While Ma enjoyed a good, cold one as much as the next person, she was always a racer first. Her attention for detail was legendary. Always armed with a clipboard that had two stopwatches attached at the top, Ma not only had Rich’s times in practice, but everyone else’s too including splits and segment times.
In an era prior to the electronic scoring today, that kind of information was invaluable.
If you needed to know anything, she had it.
And she kept it.
All of it.
Ma saved everything over the years. Helmets, uniforms, gloves, shoes – along with a couple hundred plastic totes filled with news clippings, photos, postcards, press kits and 1,000’s of personal notes pretty much detailing every race Rich Sr. and ‘Richie Jr.’ ever ran in any kind of competition. The boxes hold a complete chronicle or their life in racing together for 40 years.
What an amazing gift to leave behind.
The racing – and the fun it provided – pretty much stopped for Ma after the 2005 season. NASCAR had changed a ton in a decade we were on the scene. Rich became a victim of the ‘young gun’ syndrome as quality rides/funding became harder and harder to secure – especially if you were old school like we were, prone to a couple of frostys and a good time afterward regardless of where we finished.
Forget that we could still race – hell, Rich is still winning Late Model events in Wisconsin. We just didn’t fit the mold anymore.
Back then, things were way more reality and not perception based. Most everybody – not just us – raced hard, hung together and had fun in public afterward. At that time, big dollar sponsors with completely unrealistic on- and off -track expectations and minions of fans with cell/camera phones hadn’t driven everyone into hiding in the motorcoach lot just yet.
You could still be human and have fun in public.
Not anymore. Today, if somebody even thinks a driver farted, it’s all over the Internet on what we fondly call ‘TwitBook.’
How sad.
All these things raced through my head as I watched the races this past weekend. I especially loved watching the Indy Car race from Milwaukee, our old stomping grounds.
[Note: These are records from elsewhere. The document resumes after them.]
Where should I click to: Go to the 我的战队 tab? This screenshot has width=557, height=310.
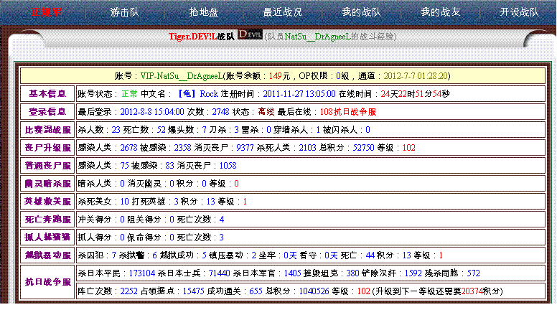coord(360,12)
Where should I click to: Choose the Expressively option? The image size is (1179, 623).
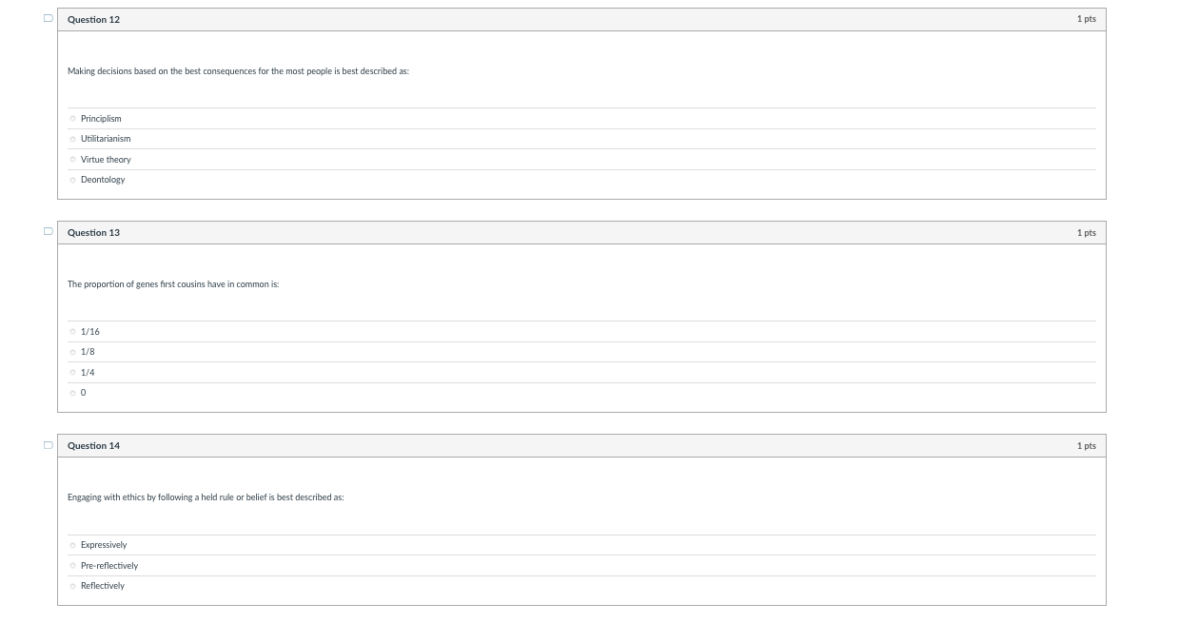73,545
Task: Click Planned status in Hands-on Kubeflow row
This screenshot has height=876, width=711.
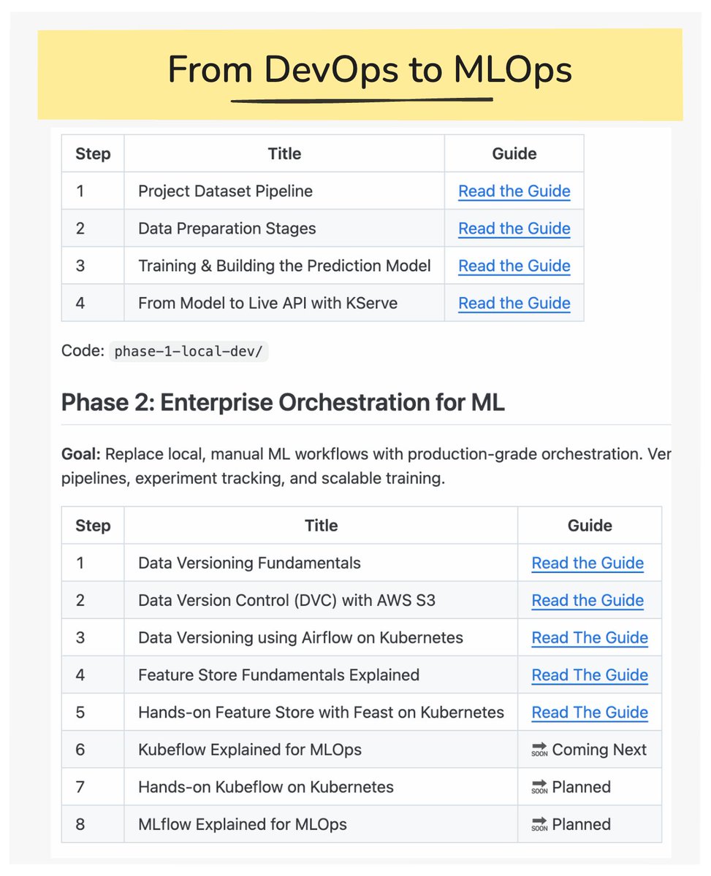Action: pyautogui.click(x=582, y=787)
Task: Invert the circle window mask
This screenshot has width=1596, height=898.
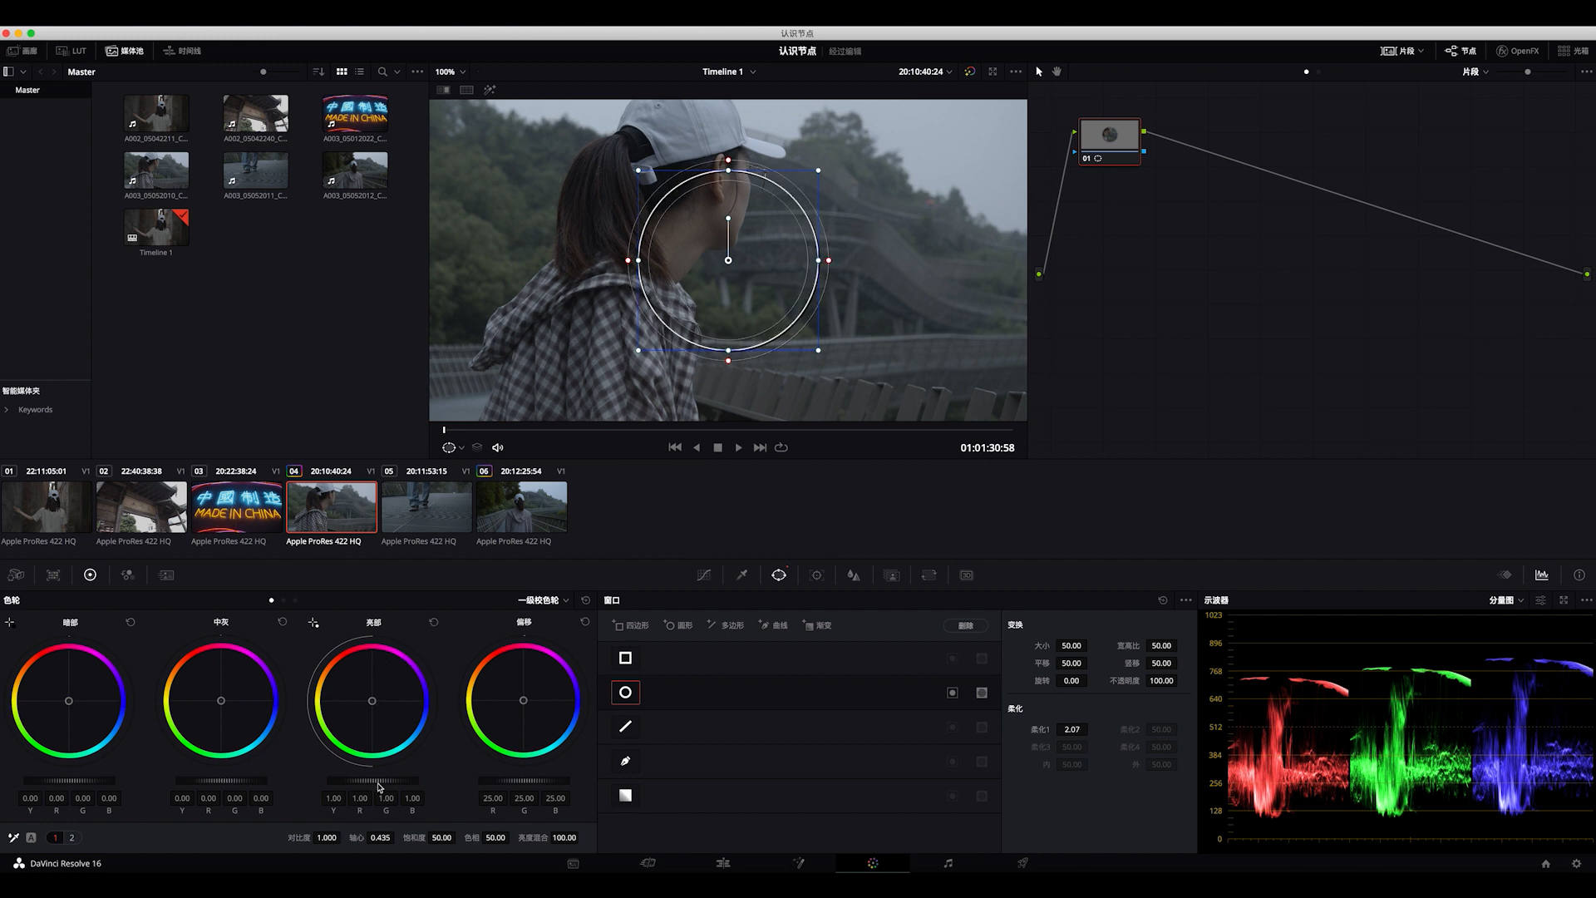Action: [953, 693]

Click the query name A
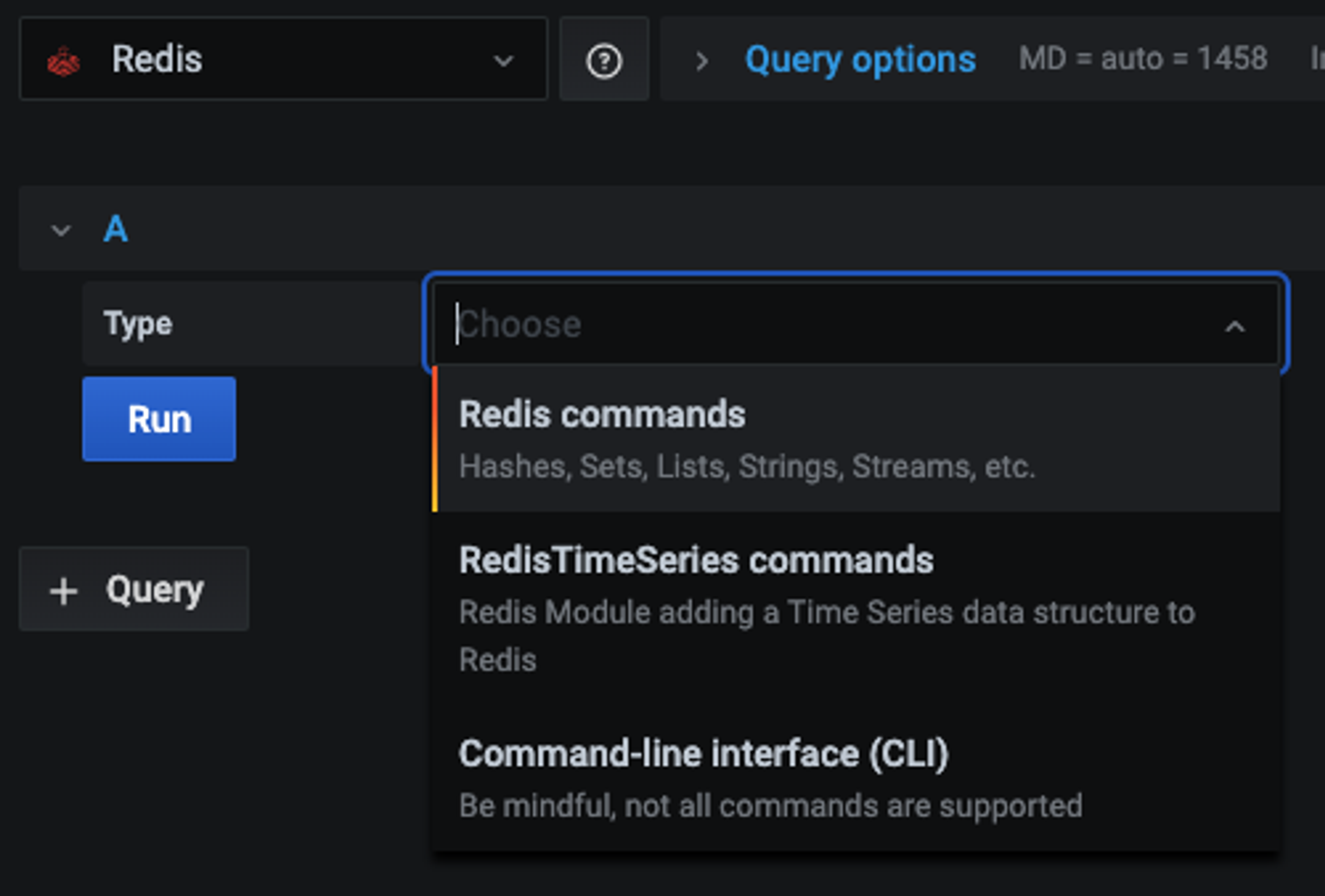coord(115,229)
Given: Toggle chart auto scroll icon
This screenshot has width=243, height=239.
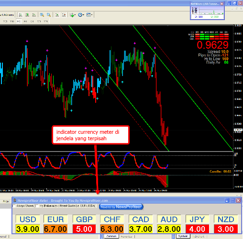Looking at the screenshot, I should tap(57, 15).
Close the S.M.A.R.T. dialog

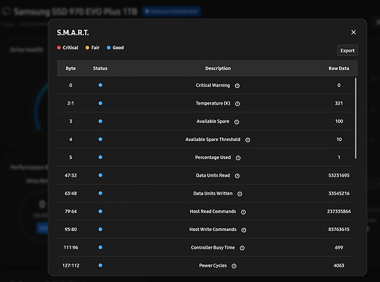point(354,32)
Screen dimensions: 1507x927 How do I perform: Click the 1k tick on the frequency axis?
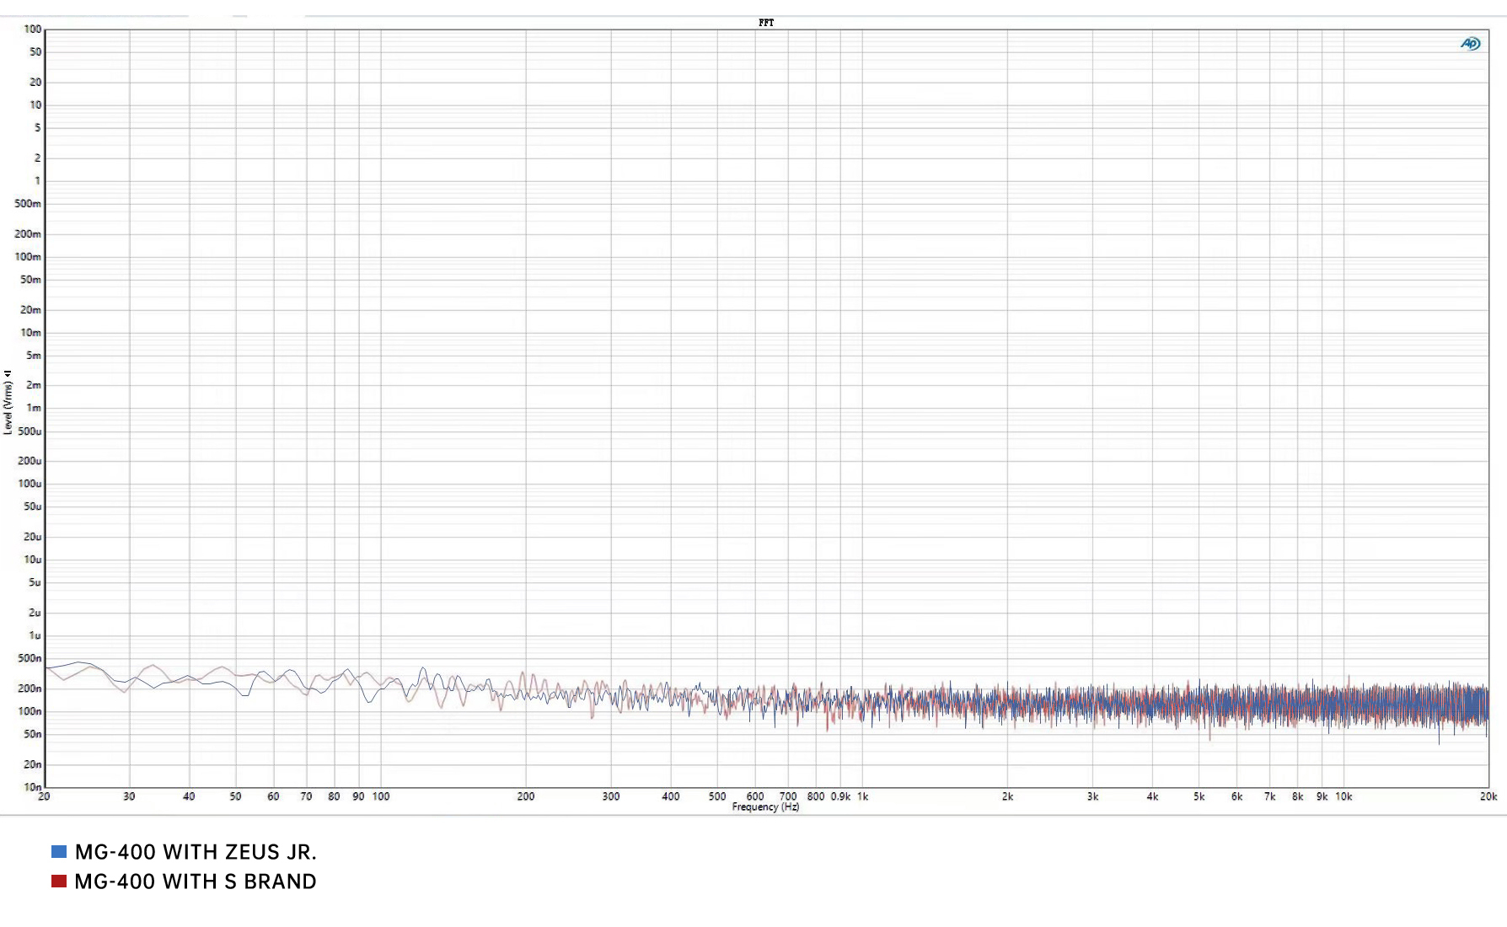click(862, 796)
I thought about all the times we raced and partied there. ‘The Mile’ was home for us and although we never got to hold the trophy there, the post-race parties at places like Yesteryears never seemed to suffer much for it afterward.
Not for us and not for our home state friends. Not for all the other racer types in the NASCAR garage area either who were right in lock step with us celebrating how lucky we were to be doing what we were doing regardless of the results earlier in the day.
Wonderful memories to be sure – and Ma was right in the middle of it, making friends and having the best time of all.
That’s what I will miss the most.
I know in my heart that Ma was watching the races this weekend too. After Rich stopped racing in NASCAR in 2005, she never missed a NASCAR event on television. Meanwhile, her personal life finally took a front-row starting position as she married Mike Swartz, a great guy who adored and took care of her to the end.
It was so great to see Ma – someone who had given so much to so many – finally putting her personal life first. Nobody ever deserved personal happiness than Ma did and her final years were among her best.
That said, I encourage all to tip one in honor or Ma Bickle the next time you have a beverage of choice in your hand. Give a salute to a great racer – someone who loved the sport and dedicated her life to it despite initially not even being allowed in the pit area because she was a woman – and to a wonderful human being who spent a lifetime engaging other people, caring for them and putting them first.
So long Ma. You’ll never been missed because you’ll always be in our hearts.